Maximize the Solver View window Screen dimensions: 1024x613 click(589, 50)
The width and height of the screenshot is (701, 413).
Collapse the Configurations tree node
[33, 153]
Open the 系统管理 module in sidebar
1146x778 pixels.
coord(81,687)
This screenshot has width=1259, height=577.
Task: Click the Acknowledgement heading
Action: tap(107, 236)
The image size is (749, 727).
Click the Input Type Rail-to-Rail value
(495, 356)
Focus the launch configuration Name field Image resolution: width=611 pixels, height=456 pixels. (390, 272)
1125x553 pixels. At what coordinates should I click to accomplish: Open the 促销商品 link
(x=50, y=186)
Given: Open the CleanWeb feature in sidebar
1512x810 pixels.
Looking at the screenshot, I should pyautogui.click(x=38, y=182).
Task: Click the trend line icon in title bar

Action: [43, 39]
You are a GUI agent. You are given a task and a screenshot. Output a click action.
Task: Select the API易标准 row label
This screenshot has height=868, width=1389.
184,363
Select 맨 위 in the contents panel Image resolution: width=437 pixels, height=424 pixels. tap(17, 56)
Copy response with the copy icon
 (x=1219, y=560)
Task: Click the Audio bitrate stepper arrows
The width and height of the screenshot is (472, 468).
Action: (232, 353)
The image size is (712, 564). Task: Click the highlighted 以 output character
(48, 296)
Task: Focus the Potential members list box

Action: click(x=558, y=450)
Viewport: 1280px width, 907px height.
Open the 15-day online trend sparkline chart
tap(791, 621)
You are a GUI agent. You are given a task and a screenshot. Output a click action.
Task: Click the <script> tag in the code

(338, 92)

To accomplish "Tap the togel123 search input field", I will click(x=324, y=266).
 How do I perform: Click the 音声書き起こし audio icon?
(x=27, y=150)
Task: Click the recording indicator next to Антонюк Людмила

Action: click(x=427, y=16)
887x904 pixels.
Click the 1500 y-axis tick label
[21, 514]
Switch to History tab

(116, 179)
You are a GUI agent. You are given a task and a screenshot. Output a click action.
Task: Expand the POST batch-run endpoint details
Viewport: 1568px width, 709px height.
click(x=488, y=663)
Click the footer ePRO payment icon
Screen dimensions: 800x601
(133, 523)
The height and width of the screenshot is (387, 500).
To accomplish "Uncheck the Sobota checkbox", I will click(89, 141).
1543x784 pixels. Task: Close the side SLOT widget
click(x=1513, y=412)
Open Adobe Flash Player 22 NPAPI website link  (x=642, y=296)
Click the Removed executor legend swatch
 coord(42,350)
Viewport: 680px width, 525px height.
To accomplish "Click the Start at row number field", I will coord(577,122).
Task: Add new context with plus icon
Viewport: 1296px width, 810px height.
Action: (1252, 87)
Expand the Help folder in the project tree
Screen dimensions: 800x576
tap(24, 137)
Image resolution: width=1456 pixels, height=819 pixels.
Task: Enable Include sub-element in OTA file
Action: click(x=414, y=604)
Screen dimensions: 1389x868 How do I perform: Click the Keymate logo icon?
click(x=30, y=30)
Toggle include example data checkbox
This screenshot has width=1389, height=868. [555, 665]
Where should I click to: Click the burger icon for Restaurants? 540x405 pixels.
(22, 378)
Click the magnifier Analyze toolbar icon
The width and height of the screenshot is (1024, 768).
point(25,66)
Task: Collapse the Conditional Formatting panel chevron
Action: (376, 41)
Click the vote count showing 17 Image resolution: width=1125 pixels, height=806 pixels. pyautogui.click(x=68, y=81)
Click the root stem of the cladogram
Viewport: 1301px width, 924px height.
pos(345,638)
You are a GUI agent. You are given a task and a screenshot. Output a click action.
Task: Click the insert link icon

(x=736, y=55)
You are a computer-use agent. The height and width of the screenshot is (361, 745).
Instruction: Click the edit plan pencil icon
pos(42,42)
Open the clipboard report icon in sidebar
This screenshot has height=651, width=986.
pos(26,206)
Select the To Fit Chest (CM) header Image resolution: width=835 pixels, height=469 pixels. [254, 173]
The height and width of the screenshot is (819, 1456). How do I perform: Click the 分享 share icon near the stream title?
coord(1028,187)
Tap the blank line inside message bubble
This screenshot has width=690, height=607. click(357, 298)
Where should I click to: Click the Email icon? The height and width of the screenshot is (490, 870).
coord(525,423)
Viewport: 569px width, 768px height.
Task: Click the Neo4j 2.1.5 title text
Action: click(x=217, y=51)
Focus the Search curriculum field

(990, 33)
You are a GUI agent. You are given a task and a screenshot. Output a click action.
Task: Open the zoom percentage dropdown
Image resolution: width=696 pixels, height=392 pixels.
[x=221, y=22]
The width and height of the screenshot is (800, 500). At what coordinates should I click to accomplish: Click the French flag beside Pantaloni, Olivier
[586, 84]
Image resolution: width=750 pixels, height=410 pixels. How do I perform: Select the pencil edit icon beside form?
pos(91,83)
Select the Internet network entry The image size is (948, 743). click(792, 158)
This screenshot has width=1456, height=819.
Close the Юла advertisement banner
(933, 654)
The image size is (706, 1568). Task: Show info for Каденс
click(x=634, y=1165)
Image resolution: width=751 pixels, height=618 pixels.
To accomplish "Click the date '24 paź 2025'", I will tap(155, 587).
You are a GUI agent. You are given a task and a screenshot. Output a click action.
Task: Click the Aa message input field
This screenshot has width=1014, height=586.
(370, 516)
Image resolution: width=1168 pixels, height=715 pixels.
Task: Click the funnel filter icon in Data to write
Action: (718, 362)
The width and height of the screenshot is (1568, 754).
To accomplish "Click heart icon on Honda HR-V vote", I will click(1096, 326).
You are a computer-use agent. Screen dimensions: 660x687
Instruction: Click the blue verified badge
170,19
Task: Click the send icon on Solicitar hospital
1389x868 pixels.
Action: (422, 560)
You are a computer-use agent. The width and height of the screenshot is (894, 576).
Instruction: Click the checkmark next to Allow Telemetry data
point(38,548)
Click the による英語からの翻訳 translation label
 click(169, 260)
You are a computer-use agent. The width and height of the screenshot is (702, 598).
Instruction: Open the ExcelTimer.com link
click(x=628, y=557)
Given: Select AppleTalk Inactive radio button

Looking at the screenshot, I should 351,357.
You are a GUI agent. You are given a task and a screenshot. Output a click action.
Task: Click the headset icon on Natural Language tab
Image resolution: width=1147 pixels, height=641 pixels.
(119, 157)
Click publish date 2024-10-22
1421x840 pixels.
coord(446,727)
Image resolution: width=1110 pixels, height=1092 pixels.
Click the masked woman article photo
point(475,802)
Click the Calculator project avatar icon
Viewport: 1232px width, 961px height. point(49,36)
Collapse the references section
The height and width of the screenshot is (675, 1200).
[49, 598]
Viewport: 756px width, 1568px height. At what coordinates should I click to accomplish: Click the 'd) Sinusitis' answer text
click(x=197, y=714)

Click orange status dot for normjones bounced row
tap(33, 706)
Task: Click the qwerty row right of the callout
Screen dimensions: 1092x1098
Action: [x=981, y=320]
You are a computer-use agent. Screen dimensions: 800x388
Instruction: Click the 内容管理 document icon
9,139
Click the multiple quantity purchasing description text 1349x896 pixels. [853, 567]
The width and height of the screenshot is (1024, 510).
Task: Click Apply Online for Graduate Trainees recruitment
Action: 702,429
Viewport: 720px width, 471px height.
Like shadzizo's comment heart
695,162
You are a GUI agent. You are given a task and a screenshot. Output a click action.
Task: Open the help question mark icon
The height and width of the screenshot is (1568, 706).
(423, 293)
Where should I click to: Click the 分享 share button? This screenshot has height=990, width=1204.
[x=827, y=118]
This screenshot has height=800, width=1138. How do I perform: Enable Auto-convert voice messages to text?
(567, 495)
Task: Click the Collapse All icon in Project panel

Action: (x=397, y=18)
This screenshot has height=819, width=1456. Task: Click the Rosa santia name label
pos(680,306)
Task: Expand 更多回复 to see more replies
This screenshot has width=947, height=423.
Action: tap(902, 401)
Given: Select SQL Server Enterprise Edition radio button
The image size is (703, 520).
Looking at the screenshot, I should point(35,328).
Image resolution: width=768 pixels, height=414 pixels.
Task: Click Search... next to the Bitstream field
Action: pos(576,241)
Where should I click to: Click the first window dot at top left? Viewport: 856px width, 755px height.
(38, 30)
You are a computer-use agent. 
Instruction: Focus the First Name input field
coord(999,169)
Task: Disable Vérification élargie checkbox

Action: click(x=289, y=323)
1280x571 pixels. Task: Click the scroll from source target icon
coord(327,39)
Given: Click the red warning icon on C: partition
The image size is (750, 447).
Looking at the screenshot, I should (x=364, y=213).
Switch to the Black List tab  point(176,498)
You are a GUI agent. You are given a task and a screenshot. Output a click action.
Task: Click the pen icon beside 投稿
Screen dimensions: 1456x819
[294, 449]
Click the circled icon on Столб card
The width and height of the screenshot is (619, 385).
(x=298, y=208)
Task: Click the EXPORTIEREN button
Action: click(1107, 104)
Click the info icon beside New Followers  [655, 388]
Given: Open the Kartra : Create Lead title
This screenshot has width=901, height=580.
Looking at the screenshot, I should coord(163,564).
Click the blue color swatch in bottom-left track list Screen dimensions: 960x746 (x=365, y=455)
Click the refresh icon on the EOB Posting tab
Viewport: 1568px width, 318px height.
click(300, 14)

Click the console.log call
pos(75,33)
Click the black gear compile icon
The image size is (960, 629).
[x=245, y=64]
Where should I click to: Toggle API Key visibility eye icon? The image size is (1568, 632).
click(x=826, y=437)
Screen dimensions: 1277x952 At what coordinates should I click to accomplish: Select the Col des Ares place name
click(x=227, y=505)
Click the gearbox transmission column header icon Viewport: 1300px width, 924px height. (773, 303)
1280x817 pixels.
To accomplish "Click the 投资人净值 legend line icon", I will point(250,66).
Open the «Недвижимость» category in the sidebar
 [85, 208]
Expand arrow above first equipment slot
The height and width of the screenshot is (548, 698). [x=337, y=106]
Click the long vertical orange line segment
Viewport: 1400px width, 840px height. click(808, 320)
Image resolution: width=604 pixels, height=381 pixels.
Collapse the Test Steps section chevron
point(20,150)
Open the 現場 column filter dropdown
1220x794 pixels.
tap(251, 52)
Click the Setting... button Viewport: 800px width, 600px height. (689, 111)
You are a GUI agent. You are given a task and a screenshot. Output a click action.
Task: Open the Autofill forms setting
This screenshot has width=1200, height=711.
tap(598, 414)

_ _ _ _

## PROMPT:
Please list every line in the listing above that contains the word "Close".

## CORRECT OUTPUT:
1543x784 pixels. Task: Close the side SLOT widget
Close the Юла advertisement banner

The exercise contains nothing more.